Study up on that topic. Get to know it until you can explain it to your grandmother.
It’s hard to get a feel for exactly what you are missing from these reports – they are too general. My reports are much more detailed and let you see exactly what you need to focus on.
3. Did you miss random questions across topic areas?
You might have some bad test-taking habits that are leading to multiple wrong answers. Slowing down, showing your work, and choosing your cupcake ahead of time are terrific strategies to use across a variety of problems.
4. Are you missing most of the hard ones?
Unless you’re shooting for a score above 600, you don’t need to tangle with any of the hard questions. Most of my students get 50-100 points higher per section by skipping the hard questions.
Take another practice test
Track your progress
This is where the magic is. You want to track not only WHAT you miss, but WHY you missed it. (My reports do this for you – well, you have to fill in why you missed a problem.)
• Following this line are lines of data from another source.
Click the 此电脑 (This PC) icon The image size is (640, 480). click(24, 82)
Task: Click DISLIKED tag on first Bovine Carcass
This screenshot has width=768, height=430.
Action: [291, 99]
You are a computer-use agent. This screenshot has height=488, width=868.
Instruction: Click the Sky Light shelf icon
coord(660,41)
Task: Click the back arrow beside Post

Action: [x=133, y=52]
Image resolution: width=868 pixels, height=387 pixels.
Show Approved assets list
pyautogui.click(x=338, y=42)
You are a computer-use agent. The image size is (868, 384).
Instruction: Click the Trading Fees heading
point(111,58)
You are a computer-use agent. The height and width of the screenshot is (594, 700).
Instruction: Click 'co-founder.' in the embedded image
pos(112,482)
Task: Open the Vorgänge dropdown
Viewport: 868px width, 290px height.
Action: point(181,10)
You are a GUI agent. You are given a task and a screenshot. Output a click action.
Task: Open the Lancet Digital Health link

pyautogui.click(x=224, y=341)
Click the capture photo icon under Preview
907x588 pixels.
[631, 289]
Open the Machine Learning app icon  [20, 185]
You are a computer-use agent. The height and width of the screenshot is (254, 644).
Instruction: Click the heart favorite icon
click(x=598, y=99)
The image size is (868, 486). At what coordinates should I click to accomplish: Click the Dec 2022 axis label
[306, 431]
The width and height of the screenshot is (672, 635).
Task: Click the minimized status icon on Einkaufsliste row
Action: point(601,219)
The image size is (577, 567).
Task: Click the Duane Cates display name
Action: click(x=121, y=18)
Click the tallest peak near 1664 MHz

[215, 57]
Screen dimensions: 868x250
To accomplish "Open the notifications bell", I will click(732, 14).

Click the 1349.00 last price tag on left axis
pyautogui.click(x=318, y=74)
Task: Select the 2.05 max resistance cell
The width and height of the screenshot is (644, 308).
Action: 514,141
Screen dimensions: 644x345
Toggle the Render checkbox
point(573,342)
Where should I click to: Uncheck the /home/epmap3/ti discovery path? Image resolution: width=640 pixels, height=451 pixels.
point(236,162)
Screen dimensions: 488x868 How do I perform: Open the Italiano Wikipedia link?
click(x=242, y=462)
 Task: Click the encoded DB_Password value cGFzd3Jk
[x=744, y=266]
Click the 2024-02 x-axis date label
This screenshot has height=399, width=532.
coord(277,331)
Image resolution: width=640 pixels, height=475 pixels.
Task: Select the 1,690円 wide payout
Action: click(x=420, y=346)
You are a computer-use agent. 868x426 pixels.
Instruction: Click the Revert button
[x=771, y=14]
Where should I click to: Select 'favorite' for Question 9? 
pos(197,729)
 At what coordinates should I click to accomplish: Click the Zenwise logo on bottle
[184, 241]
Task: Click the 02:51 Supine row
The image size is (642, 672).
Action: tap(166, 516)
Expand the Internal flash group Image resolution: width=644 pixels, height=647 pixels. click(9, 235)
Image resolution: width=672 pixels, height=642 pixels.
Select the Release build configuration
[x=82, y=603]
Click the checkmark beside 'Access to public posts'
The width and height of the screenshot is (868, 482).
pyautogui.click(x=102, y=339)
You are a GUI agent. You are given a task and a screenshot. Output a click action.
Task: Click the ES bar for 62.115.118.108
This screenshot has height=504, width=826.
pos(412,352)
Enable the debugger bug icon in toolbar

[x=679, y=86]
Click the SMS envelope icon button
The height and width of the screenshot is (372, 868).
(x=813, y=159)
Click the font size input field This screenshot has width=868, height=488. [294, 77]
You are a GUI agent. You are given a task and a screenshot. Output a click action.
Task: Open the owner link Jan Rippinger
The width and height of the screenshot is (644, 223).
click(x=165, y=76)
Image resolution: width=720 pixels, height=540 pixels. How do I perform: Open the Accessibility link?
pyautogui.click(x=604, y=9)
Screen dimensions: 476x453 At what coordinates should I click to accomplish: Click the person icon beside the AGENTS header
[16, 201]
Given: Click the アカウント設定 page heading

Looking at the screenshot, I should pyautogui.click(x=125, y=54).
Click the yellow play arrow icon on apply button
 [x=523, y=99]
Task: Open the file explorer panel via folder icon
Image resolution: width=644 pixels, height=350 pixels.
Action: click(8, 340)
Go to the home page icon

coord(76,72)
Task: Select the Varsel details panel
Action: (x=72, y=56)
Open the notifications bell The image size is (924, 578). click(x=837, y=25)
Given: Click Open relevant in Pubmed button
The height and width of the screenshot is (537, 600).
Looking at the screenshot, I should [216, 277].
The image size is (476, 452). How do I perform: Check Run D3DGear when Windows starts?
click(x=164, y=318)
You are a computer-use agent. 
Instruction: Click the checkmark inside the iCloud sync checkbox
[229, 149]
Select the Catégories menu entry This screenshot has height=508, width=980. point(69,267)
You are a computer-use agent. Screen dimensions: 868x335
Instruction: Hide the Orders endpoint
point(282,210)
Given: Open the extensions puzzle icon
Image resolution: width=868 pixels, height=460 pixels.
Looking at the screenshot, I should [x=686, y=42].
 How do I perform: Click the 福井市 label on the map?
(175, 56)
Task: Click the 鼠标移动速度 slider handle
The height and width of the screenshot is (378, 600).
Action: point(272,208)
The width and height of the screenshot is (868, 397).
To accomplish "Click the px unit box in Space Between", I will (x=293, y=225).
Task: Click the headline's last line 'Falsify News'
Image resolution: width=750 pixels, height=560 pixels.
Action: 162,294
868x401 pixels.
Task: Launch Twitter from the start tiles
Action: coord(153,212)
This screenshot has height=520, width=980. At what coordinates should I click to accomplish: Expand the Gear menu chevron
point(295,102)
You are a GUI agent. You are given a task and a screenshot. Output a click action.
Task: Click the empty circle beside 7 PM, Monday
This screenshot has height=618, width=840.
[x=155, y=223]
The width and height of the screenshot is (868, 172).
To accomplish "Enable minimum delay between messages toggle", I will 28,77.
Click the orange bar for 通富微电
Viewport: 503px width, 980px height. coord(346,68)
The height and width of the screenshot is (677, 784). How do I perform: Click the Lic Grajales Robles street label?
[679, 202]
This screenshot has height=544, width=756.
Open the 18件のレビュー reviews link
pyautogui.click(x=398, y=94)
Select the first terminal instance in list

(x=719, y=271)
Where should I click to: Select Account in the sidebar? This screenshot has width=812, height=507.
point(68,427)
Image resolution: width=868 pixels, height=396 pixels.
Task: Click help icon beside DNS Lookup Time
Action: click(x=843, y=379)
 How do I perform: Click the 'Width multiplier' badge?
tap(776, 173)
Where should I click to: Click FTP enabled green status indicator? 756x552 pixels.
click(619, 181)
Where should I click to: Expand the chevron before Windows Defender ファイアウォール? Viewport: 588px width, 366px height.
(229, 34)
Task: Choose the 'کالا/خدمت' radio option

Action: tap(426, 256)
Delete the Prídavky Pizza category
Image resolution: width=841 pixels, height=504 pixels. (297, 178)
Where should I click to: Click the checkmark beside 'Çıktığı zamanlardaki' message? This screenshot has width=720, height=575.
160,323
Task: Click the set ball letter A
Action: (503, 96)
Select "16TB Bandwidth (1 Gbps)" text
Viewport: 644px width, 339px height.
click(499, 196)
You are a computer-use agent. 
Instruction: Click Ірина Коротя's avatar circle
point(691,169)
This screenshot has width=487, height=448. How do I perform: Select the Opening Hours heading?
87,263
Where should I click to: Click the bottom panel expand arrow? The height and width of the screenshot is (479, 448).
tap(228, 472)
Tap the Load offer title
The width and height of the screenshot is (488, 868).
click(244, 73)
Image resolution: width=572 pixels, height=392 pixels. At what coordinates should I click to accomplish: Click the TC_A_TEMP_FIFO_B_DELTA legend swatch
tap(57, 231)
And then you need to come up with a new strategy to prevent that mistake from happening again. Sort of like putting up guard-rails in the spots where you tend to drive off the road.
And, as well-meaning as my students are, “reading more carefully” is not a great strategy. What about underlining key words in the sentence or re-writing the problem?
And, btw, there are no “silly” mistakes on the SAT. When I first start working with students, they usually brush off the majority of their mistakes as “just a silly mistake.” As if “silly” mistakes are different than “real” mistakes and don’t cost any points. All the mistakes on the SAT – silly or otherwise – cost points. Figure out what’s behind every mistake you made and fix the problem.